Tâche à réaliser A:
D'après le passage fourni, à quoi est lié l'horizon de valeur des agents économiques ?

La violence sociale est articulée à la question de la valeur. Les différentes types de violence sociales, de naissance ou d'argent, valorisent les actions humaines, les productions économiques en fonction de leur propre logique. Ces valorisations sont portées, incarnées dans les pratiques économiques et culturelles des différents agents économiques. Leur horizon de valeur est lié à leur position sociale, à leur rapport à la violence sociale. Nous avons exploré les différentes acceptions historiques de cette articulation violence sociale-valeur économique-valeur sociale.

Tâche à réaliser B:
Reproduisez à l'identique tout ce qui va du début des enregistrements jusqu'à la ligne contenant "This screenshot has width=344, height=711.", cette ligne comprise. Laissez les images de côté.

Données sources:

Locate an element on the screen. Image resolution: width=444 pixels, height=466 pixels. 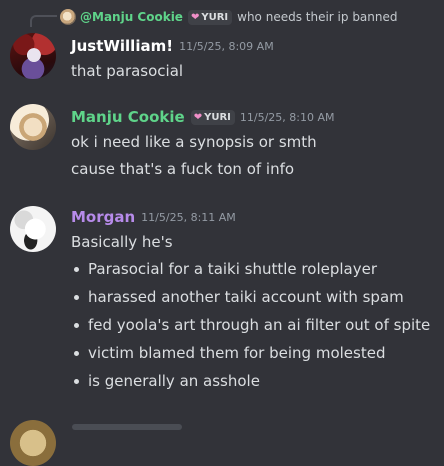
reply-author-name: @Manju Cookie is located at coordinates (132, 17).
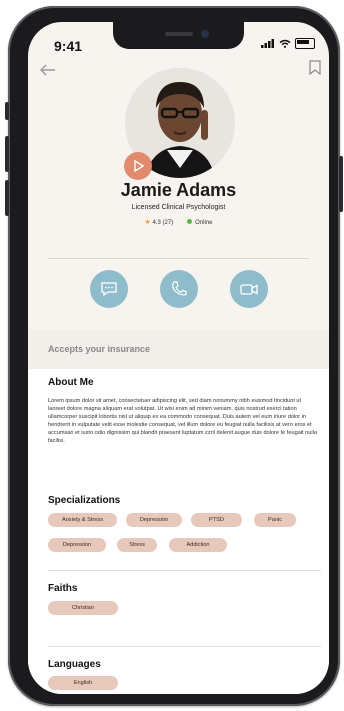 This screenshot has width=344, height=711. What do you see at coordinates (341, 184) in the screenshot?
I see `power-button` at bounding box center [341, 184].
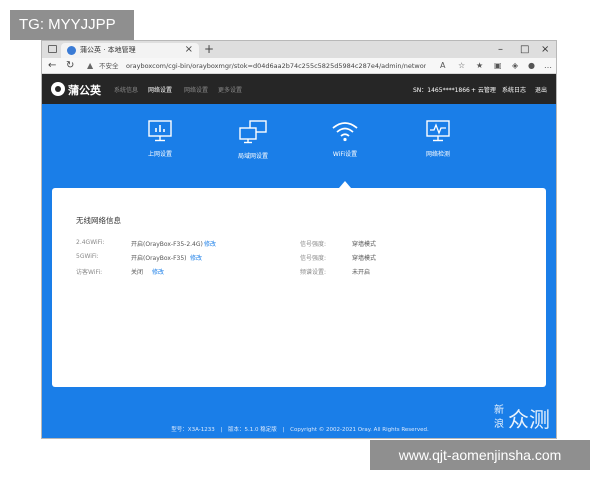  Describe the element at coordinates (438, 131) in the screenshot. I see `network-monitor-icon` at that location.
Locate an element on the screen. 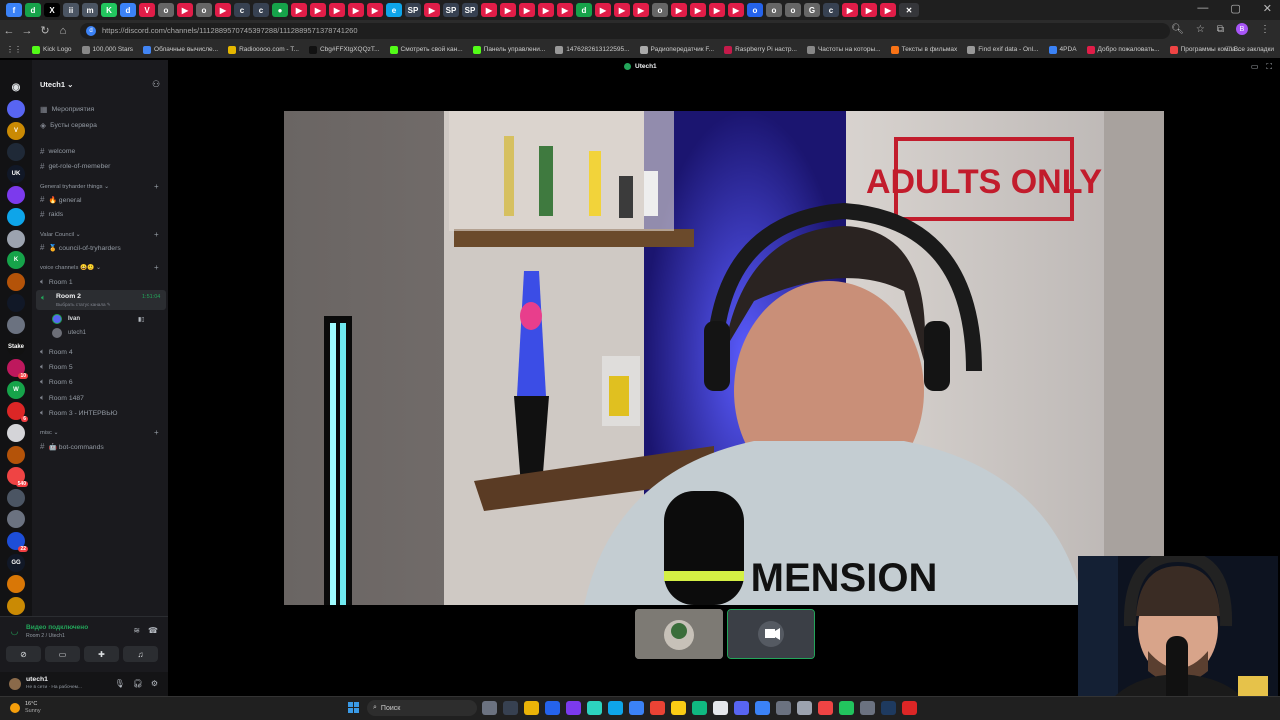  voice-room-1487: 🔈︎ Room 1487 is located at coordinates (62, 398).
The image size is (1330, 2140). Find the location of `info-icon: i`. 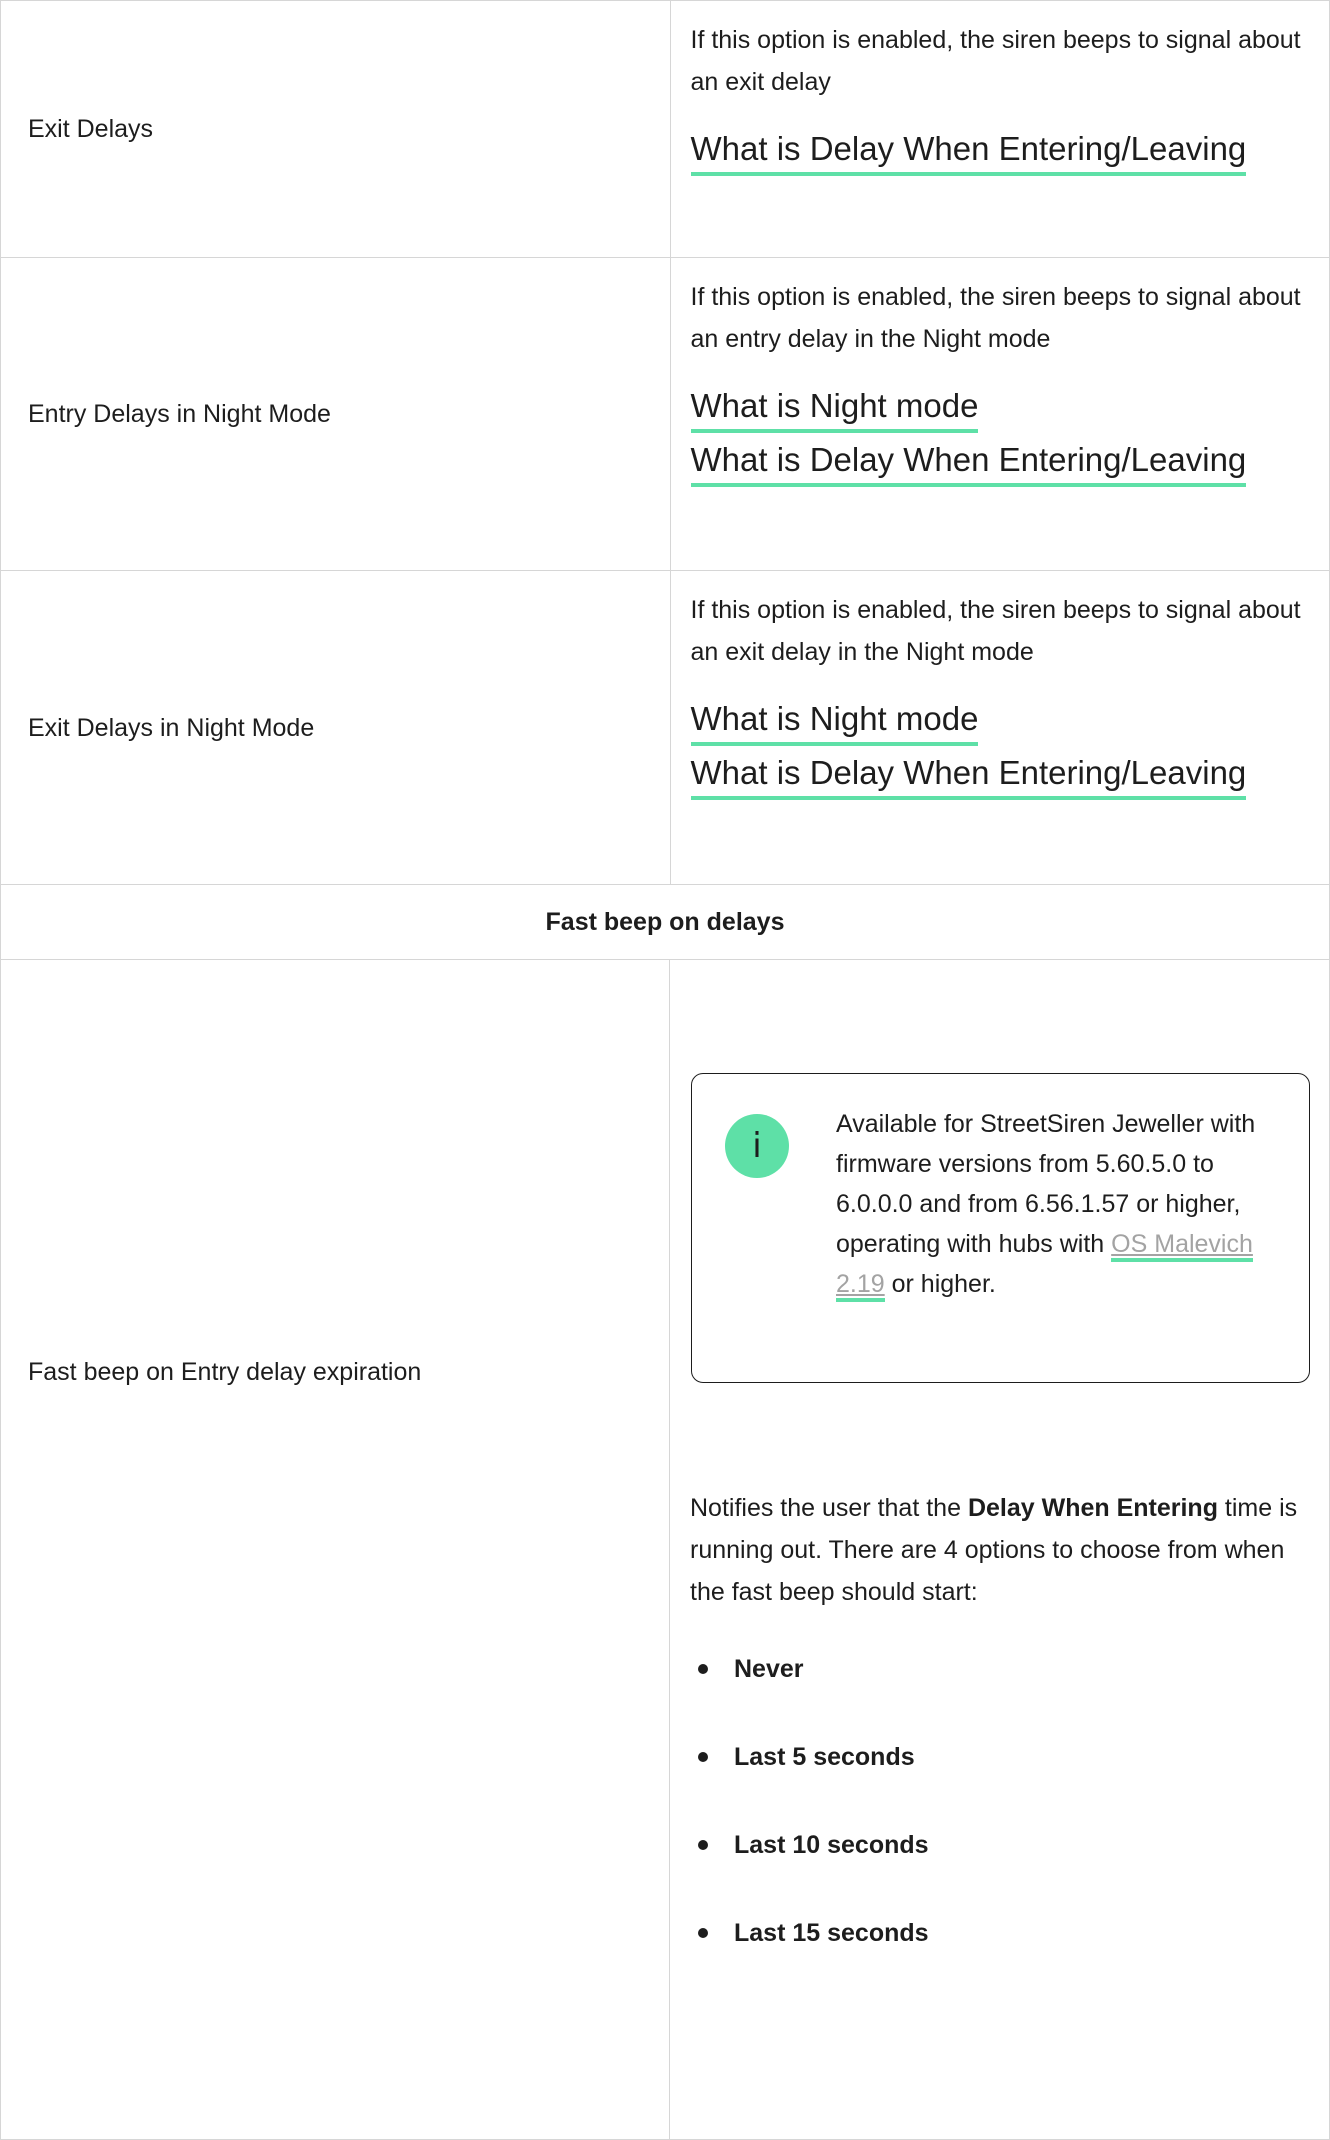

info-icon: i is located at coordinates (757, 1146).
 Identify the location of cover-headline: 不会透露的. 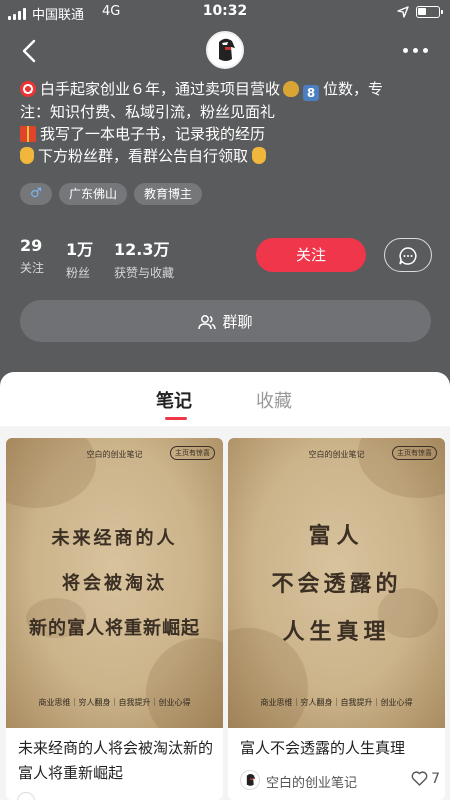
(336, 584).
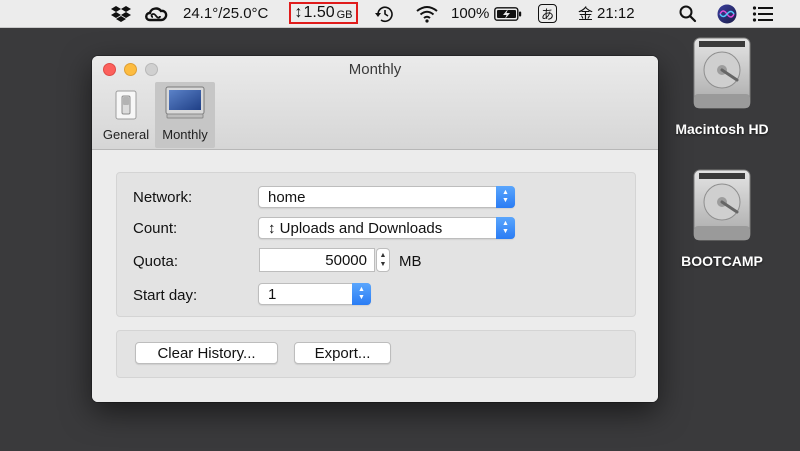 This screenshot has height=451, width=800. Describe the element at coordinates (586, 14) in the screenshot. I see `clock-day: 金` at that location.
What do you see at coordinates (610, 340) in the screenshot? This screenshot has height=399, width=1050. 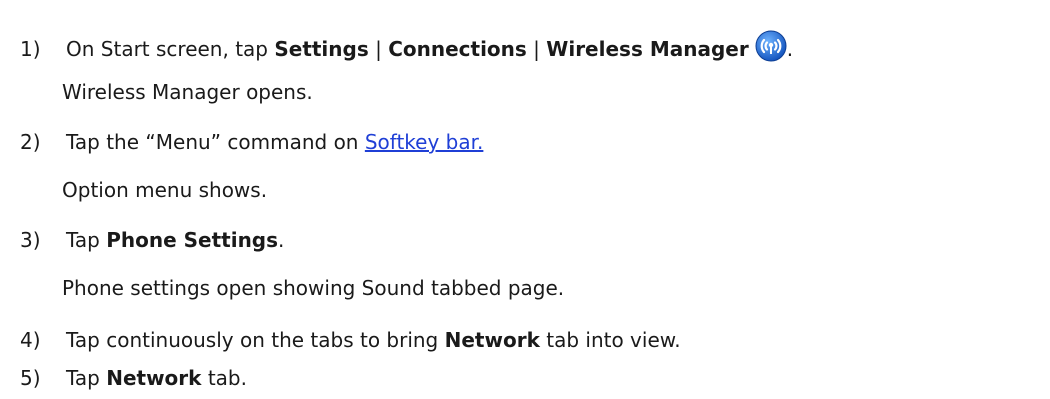 I see `step-4-suffix: tab into view.` at bounding box center [610, 340].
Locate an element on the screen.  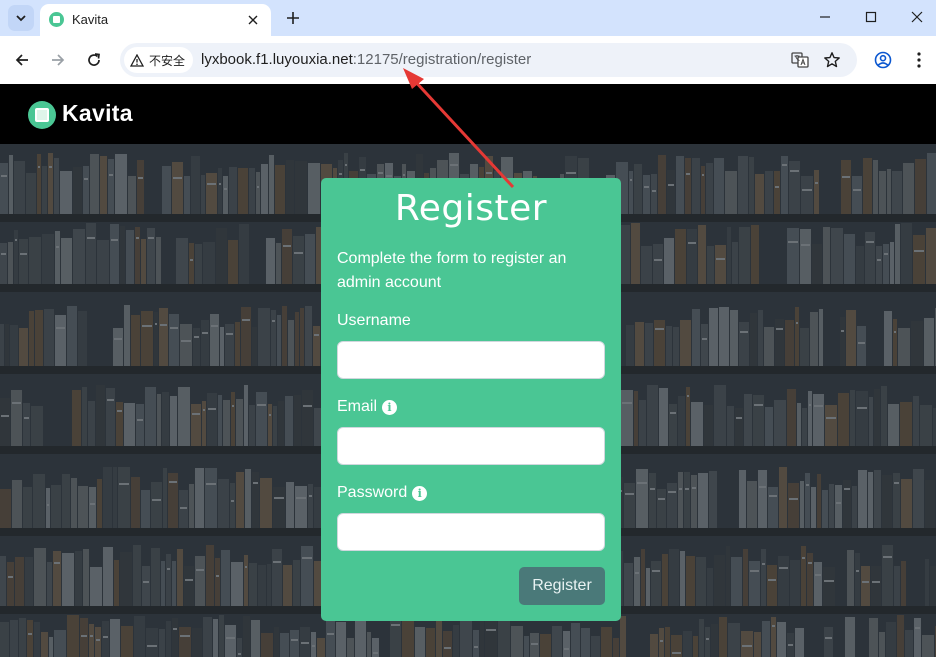
translate-icon is located at coordinates (800, 60).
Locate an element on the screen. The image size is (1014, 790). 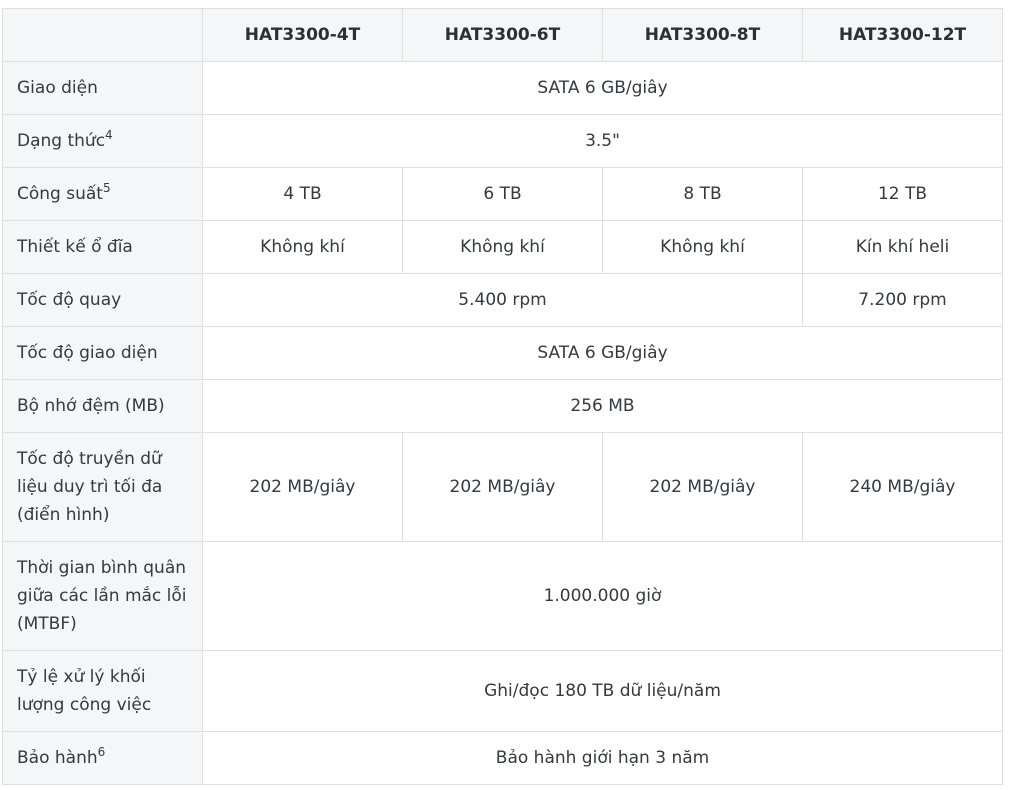
row-label: Tỷ lệ xử lý khối lượng công việc is located at coordinates (102, 691).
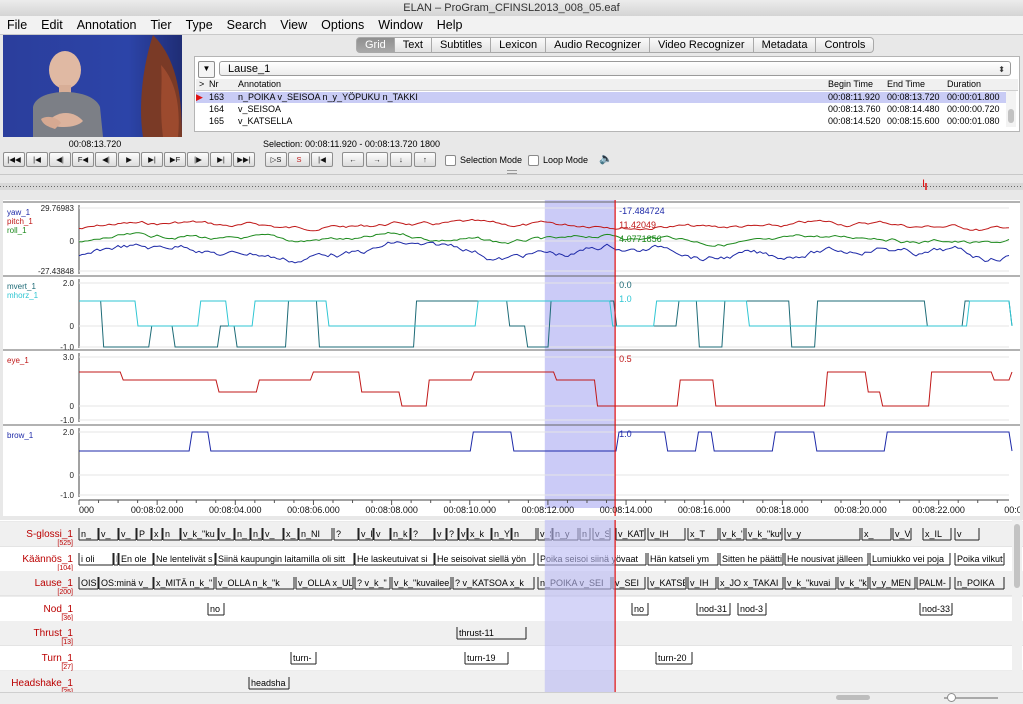 The image size is (1023, 704). What do you see at coordinates (92, 86) in the screenshot?
I see `video-viewer` at bounding box center [92, 86].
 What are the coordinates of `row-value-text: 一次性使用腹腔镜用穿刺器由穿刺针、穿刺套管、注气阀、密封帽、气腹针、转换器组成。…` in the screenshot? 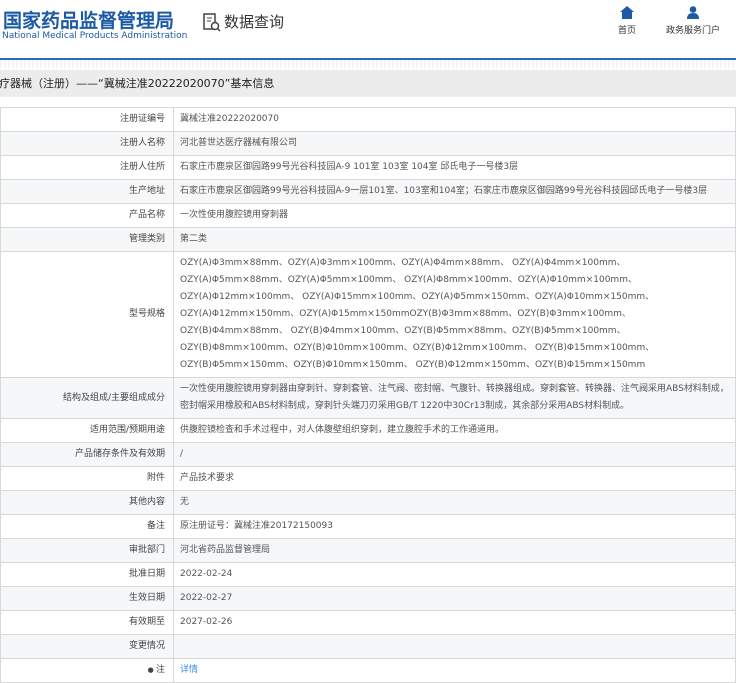 It's located at (454, 398).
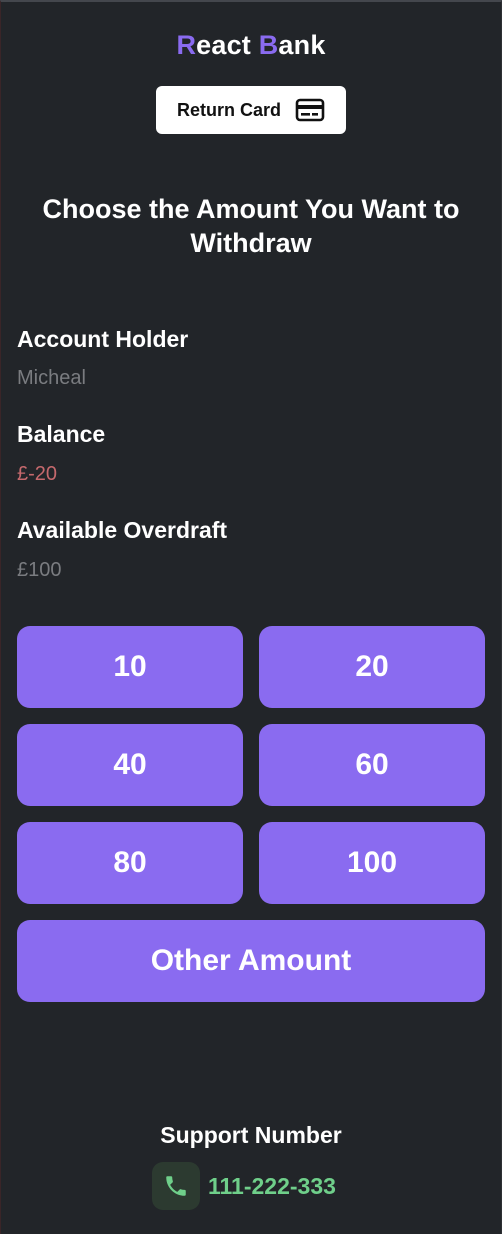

Résultat attendu A:
À leur position sociale, à leur rapport à la violence sociale.

Résultat attendu B:
Locate an element on the screen. Image resolution: width=444 pixels, height=466 pixels. 
reply-author-name: @Manju Cookie is located at coordinates (132, 17).
 This screenshot has width=344, height=711. What do you see at coordinates (341, 184) in the screenshot?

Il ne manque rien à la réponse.